O campo de Yarmuk tinha cerca de 160 mil habitantes sírios e palestinos, antes do início do conflito na Síria, há quatro anos. Atualmente, apenas 18 mil pessoas vivem no lugar. Em fevereiro de 2014, após um acordo com o regime de Damasco, os grupos rebeldes sírios deixaram o local que passou a ser controlado somente por organizações palestinas contrárias ao regime.

As condições de vida em Yarmuk são terríveis. O cerco do campo de refugiados pelas forças de Bashar al-Assad provoca falta de alimentos, água e remédios. O avanço do grupo EI no conflito sírio complica ainda mais a situação.
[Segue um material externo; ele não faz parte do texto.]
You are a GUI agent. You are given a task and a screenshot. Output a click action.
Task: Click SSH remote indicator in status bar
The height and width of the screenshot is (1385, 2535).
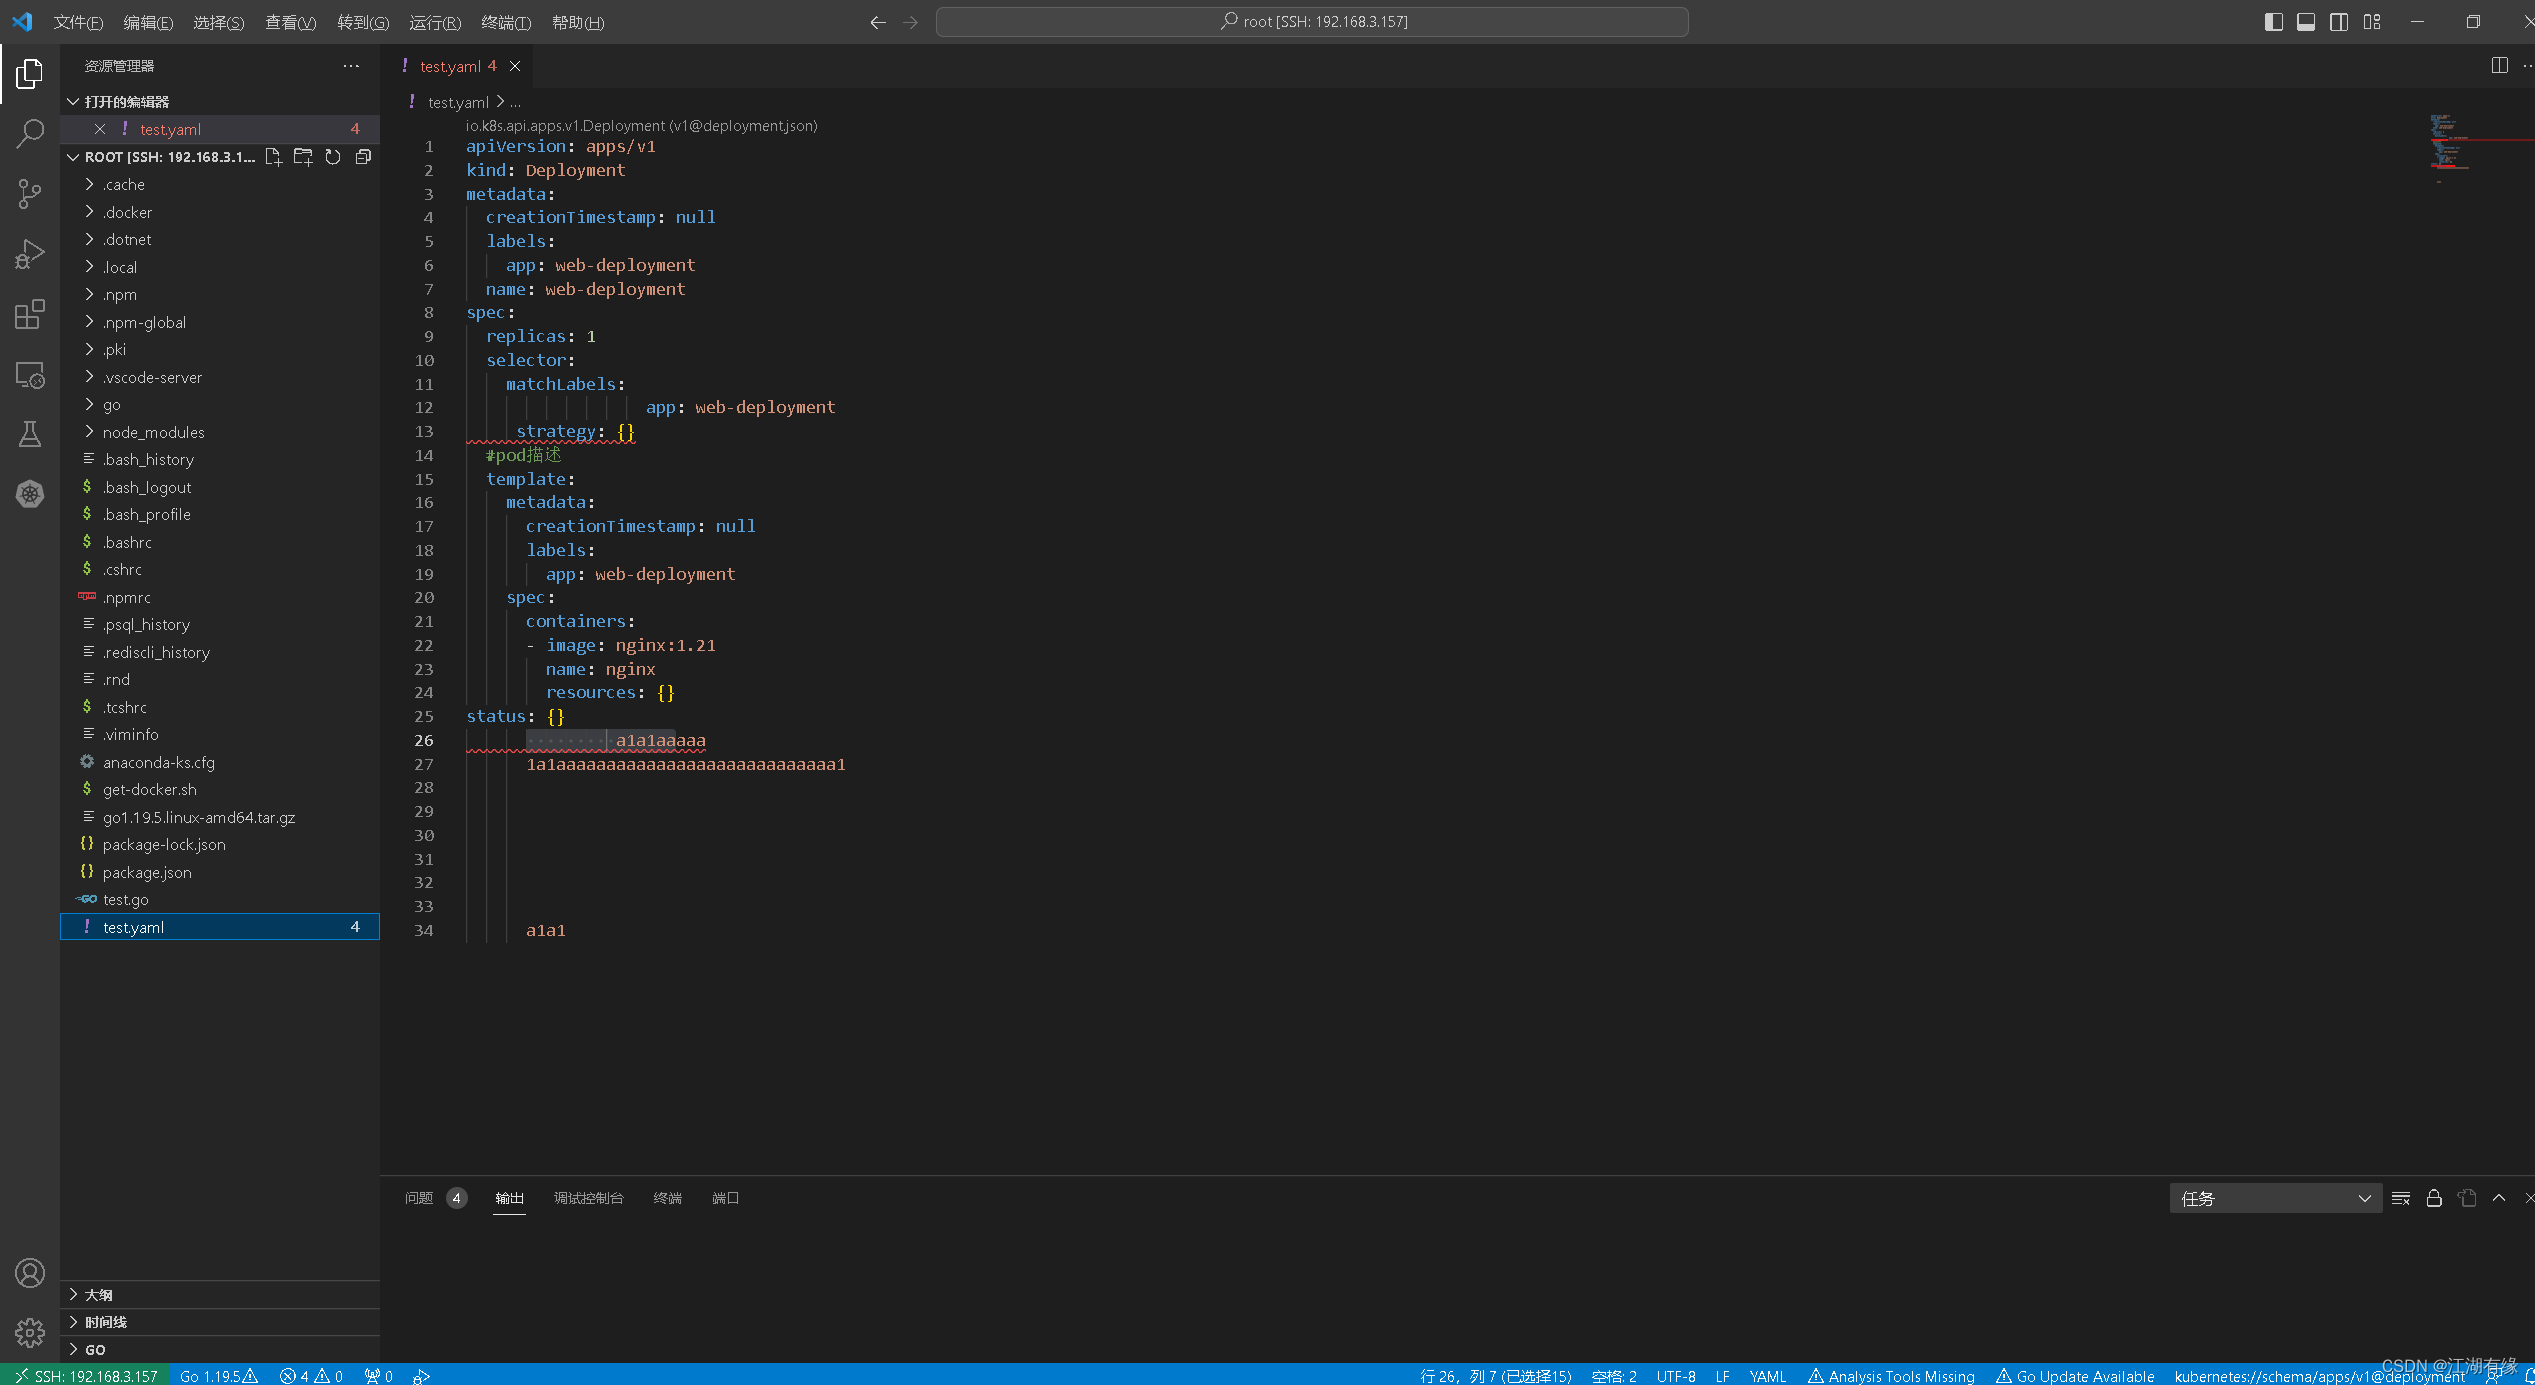86,1376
Os jihadistas também consideram Damasco como inimigo, mas, na busca pela hegemonia, eles também combatem todos os grupos rebeldes presentes na Síria.

Implantação mundial

Segundo uma lista elaborada pelo IntelCenter, um centro americano de vigilância de grupos extremistas, 31 movimentos jihadistas em todo o mundo apóiam o grupo Estado Islâmico. Deste total, 21 juraram fidelidade ao chefe dos radicais, Abu Bakr al-Bagdadi. Esses movimentos estão implantados em uma região que vai da Argélia, a oeste, até a Indonésia, a leste.